The beneficial effects of the Mdivi-1 drug were probably limited to some aspects of the motor activity, such as motor coordination, as suggested by clinical scoring and grid walk test results, whereas gait analysis was not able to efficiently reveal the effects of treatment.

However, the observed effects of treatment on motor coordination cannot be explained only by its action on the affected muscle, and a detailed mechanistic study of mitochondrial dynamics should include, for instance, the spinal cord, cerebellum, motor cortex, basal ganglia, and also some general aspects of metabolism.

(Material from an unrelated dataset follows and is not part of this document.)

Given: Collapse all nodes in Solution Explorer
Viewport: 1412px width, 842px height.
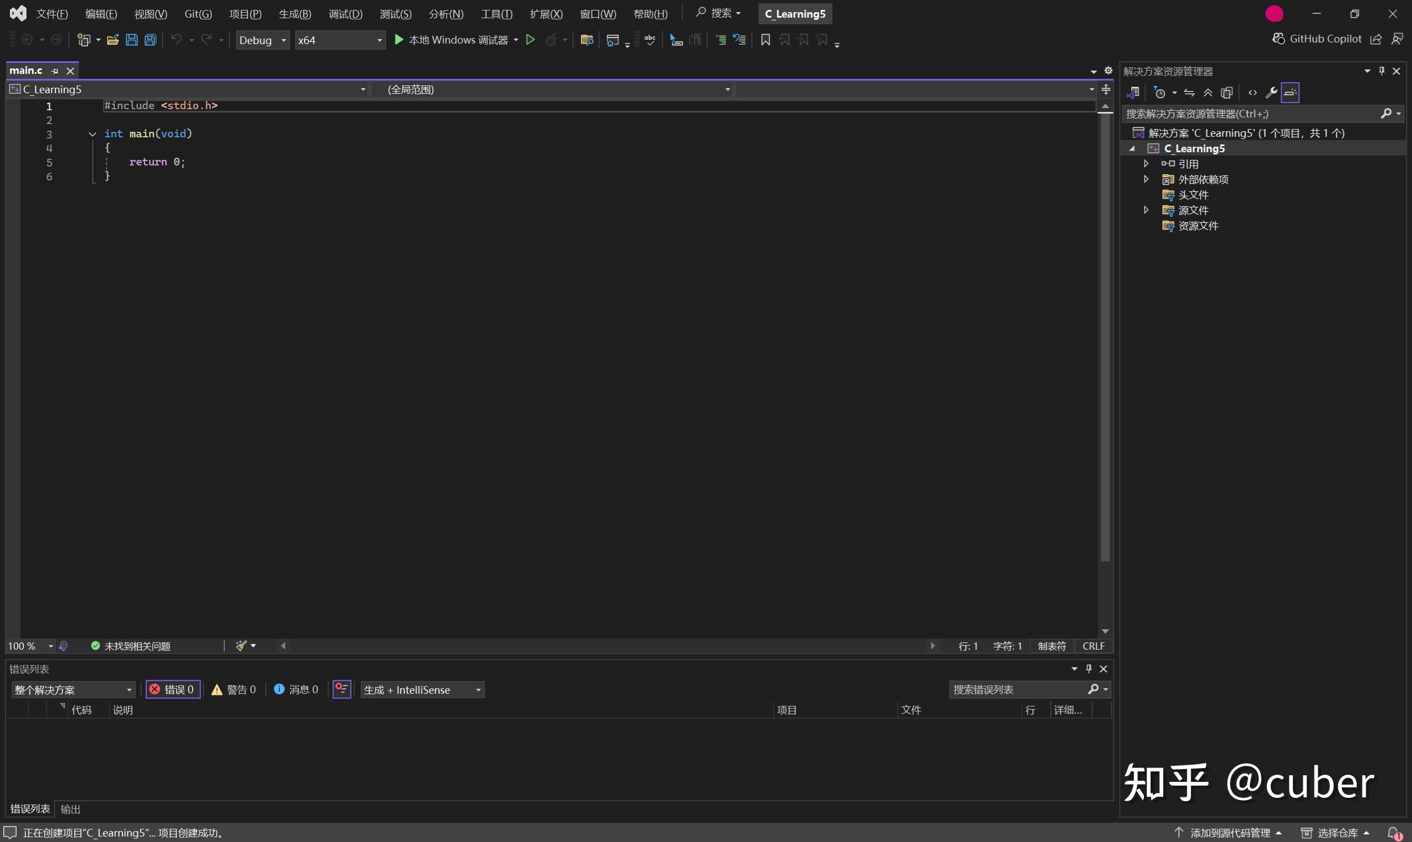Looking at the screenshot, I should click(1207, 92).
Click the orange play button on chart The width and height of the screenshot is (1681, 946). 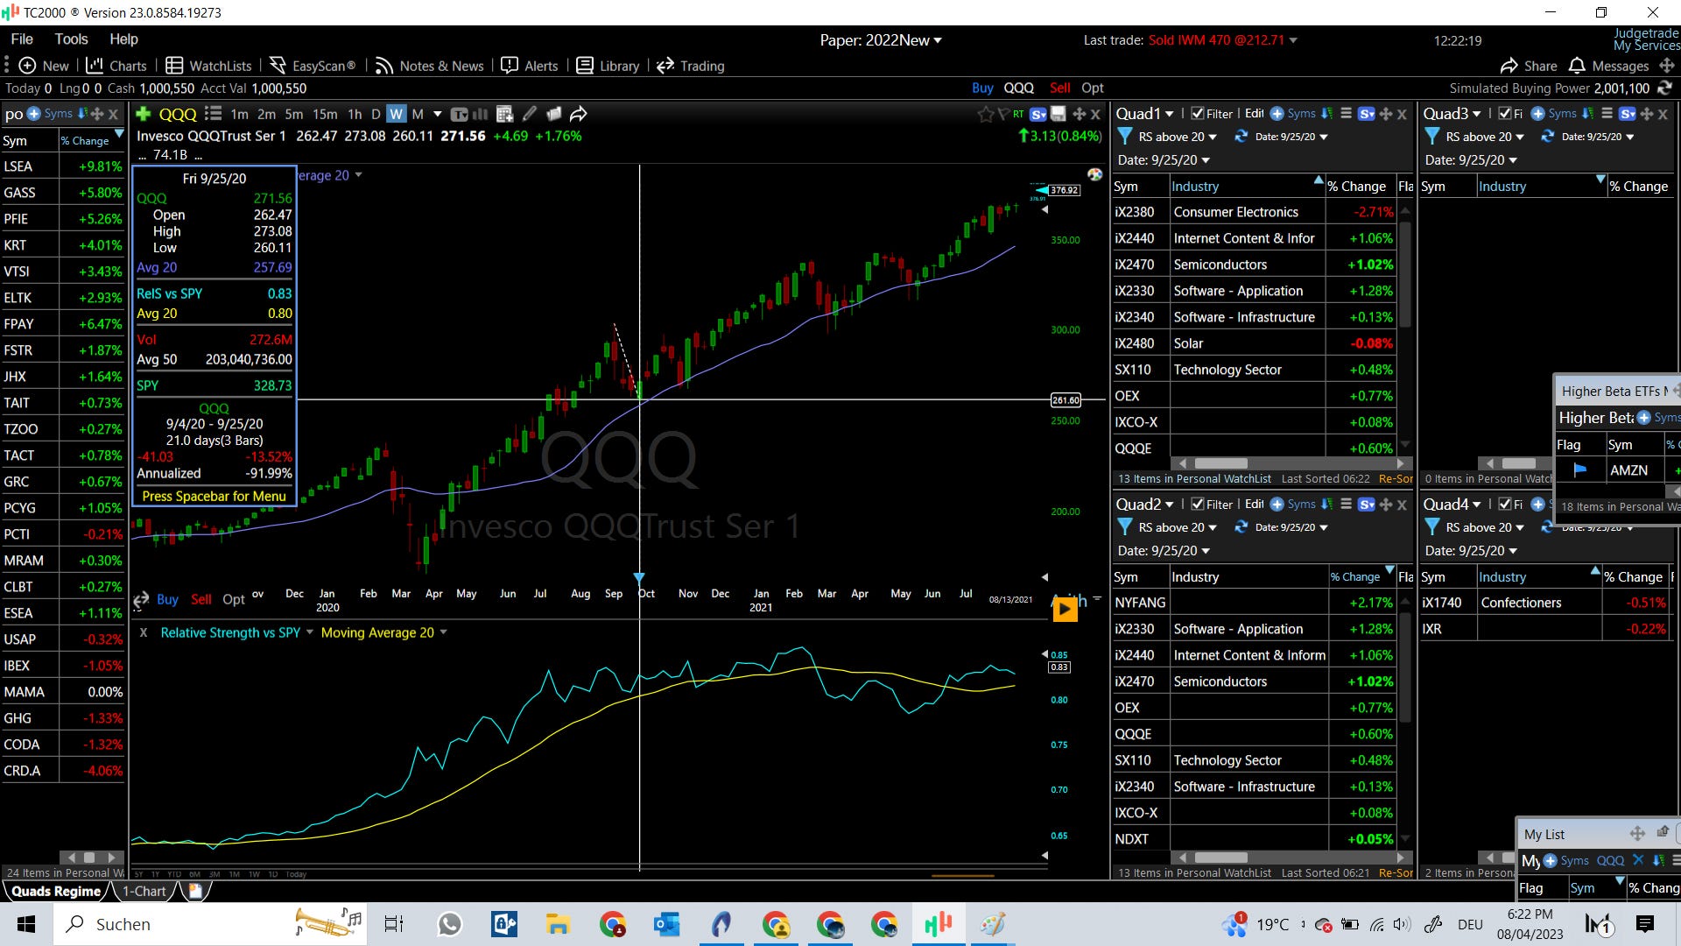click(x=1065, y=609)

The phenomena of motor neurons attempting to form new connections and adapt to new conditions in the tissue microenvironment in response to tissue damage or neuronal loss have been well documented in the literature. This process may increase in soma size and dendritic complexity of surviving motor neurons, which might be attributable to their active hunt for new synapses and increased synaptic efficacy. Therefore, the observed increase in motor neurons’ size only in Mdivi-1-treated mice may be proof of neuronal adaptation, promoted by the known activity of the drug onto mitochondrial dynamics, and likely involving motor neuron itself but also the whole sensorimotor spinal cord circuitry and supraspinal pathways.

The results of the present study have confirmed that the CTB-Sap model is a valid tool for research in motor neuron diseases, proving that compensatory plastic changes may take place after the removal of a spinal motor neuron subset. Moreover, it seems likely that treating this animal model with a drug known to inhibit mitochondrial fission may increase this intrinsic plastic capability and protect motor neurons from degeneration.